C’est à travers le rayonnement de ses intellectuels que le français trouve sa véritable dimension et, pour autant que ces derniers vivent pleinement les nouvelles technologies, c’est une chance immense pour le rayonnement de la langue française qui voit son potentiel de diffusion s’agrandir à l’échelle planétaire.
Parallèlement, il est nécessaire, dans les territoires où le français est la langue majoritaire, d’en promouvoir un enseignement de qualité afin d’en permettre un usage précis et riche.
La langue est le véhicule de la pensée et de la culture. Si la culture et la pensée sont riches et diverses, la langue rayonne et n’est pas en danger. Si elles s’appauvrissent, la langue décline.
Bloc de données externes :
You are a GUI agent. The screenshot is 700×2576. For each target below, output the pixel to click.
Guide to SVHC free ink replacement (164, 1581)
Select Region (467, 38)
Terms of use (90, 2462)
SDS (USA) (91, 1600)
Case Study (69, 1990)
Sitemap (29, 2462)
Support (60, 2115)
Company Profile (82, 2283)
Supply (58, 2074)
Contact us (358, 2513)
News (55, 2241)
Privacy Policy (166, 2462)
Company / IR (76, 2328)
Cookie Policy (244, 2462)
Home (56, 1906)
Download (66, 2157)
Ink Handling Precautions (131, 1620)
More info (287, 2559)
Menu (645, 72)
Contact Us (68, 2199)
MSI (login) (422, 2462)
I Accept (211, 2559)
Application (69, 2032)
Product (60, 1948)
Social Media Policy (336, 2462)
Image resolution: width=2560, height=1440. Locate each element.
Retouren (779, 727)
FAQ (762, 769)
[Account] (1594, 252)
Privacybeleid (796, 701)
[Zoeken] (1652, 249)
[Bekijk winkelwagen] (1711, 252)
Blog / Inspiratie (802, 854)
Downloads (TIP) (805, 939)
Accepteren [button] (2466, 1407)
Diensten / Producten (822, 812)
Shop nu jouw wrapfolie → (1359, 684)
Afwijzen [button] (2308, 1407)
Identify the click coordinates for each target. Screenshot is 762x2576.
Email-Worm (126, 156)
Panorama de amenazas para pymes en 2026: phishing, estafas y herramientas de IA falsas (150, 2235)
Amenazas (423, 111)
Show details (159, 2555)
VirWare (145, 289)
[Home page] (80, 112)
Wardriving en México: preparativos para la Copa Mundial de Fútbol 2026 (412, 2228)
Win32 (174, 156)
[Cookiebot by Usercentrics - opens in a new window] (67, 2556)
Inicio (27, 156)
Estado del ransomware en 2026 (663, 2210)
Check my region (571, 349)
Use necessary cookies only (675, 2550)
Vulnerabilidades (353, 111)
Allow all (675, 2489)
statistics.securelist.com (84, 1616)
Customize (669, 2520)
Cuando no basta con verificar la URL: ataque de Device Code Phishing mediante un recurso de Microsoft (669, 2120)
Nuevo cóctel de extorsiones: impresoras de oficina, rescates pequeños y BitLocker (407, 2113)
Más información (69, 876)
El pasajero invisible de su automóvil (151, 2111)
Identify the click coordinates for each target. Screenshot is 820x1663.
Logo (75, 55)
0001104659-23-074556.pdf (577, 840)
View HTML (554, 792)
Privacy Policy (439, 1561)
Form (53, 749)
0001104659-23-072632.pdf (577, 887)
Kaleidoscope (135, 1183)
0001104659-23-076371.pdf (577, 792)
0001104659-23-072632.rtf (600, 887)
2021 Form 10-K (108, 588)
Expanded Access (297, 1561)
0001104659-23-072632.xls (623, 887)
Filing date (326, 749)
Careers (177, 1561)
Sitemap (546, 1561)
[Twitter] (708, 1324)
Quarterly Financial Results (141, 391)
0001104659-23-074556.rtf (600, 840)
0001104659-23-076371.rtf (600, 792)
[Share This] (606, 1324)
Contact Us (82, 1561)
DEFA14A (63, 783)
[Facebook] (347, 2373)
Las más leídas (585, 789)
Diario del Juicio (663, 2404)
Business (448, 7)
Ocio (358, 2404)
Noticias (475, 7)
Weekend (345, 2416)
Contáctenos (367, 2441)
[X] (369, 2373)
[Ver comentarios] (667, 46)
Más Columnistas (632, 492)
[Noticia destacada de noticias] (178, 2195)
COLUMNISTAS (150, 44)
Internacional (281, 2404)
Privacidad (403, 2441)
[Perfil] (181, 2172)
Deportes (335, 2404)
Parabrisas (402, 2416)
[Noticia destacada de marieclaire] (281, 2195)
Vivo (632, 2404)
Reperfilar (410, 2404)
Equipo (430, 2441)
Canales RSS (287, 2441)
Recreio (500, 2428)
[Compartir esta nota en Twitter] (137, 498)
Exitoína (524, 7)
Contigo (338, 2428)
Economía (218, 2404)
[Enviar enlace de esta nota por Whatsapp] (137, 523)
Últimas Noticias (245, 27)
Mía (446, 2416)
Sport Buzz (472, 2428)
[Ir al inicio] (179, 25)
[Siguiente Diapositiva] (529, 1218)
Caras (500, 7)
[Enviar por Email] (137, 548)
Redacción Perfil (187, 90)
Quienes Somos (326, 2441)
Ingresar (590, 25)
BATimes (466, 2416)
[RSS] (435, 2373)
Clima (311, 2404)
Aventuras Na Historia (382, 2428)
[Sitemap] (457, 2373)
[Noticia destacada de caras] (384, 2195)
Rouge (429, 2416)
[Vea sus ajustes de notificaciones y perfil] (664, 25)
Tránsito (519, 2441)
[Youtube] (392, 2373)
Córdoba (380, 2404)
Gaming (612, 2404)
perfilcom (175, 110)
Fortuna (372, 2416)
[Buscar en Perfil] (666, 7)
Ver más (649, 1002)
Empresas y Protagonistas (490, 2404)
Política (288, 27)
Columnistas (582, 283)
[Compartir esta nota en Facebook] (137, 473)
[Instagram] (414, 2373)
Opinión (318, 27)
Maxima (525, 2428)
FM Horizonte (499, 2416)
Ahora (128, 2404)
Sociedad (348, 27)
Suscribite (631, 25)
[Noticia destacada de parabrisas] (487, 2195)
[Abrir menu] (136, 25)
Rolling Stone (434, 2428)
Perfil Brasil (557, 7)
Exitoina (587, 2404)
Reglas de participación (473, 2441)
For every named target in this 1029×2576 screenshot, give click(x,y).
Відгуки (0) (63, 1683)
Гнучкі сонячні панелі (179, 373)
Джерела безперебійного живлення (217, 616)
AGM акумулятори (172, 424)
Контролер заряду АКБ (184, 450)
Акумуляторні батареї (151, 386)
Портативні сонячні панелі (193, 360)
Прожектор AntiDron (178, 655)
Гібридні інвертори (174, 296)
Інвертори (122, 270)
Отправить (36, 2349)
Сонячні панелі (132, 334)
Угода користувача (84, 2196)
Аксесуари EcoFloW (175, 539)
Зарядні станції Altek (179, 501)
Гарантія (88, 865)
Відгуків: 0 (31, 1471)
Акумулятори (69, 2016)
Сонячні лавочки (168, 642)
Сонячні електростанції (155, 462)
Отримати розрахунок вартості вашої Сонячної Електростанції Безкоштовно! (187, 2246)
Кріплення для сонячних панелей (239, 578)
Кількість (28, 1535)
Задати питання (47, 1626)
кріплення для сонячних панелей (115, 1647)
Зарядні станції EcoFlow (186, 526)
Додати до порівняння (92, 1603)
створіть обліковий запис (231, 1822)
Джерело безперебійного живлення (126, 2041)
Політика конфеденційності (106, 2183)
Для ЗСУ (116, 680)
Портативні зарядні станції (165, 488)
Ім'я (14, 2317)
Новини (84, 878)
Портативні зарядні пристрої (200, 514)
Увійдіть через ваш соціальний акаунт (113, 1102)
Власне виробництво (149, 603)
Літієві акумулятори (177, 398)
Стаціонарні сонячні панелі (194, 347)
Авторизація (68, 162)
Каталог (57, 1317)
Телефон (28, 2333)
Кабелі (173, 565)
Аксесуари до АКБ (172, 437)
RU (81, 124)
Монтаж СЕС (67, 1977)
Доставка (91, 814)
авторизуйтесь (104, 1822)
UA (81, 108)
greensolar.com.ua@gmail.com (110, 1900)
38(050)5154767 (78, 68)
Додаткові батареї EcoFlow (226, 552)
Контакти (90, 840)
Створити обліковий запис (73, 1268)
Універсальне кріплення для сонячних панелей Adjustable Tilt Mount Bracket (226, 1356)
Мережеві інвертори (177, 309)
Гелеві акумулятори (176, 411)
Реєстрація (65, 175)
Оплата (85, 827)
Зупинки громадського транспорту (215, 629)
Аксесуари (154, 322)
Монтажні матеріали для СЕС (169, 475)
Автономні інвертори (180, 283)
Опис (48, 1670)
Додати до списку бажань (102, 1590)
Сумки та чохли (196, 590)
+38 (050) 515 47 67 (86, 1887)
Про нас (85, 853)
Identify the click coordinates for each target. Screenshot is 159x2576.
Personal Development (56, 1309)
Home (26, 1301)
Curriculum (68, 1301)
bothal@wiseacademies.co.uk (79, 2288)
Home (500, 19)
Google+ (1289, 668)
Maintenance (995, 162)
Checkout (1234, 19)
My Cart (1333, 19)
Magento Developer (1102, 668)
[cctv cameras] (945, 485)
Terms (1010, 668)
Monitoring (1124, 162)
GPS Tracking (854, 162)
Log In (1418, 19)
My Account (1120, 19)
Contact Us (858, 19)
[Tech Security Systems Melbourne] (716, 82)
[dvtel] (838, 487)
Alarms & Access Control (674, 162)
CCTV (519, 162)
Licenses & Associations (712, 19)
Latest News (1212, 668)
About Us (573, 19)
Le multimédia est certes un extraordinaire moyen de diffusion et de confrontation. Il peut cependant représenter un danger s’il ne s’adresse qu’à un nombre restreint de personnes ou s’il reste inaccessible pour d’autres. Il convient donc de veiller à ce que les outils modernes de communication restent ouverts à tous pour une utilisation qui soit le plus efficace possible. Son utilisation pour l’enseignement, et l’enseignement des langues en particulier, n’en sera que plus profitable. La langue française y a largement sa place. Aux francophones de relever le défi.
Nous remercions dès lors les organisateurs de cette Biennale, et vous tous, Mesdames et Messieurs, qui participez à ses travaux, d’accepter de mener cette réflexion. Nous vous souhaitons un bon séjour à Neuchâtel et nous formulons des vœux sincères pour vos travaux.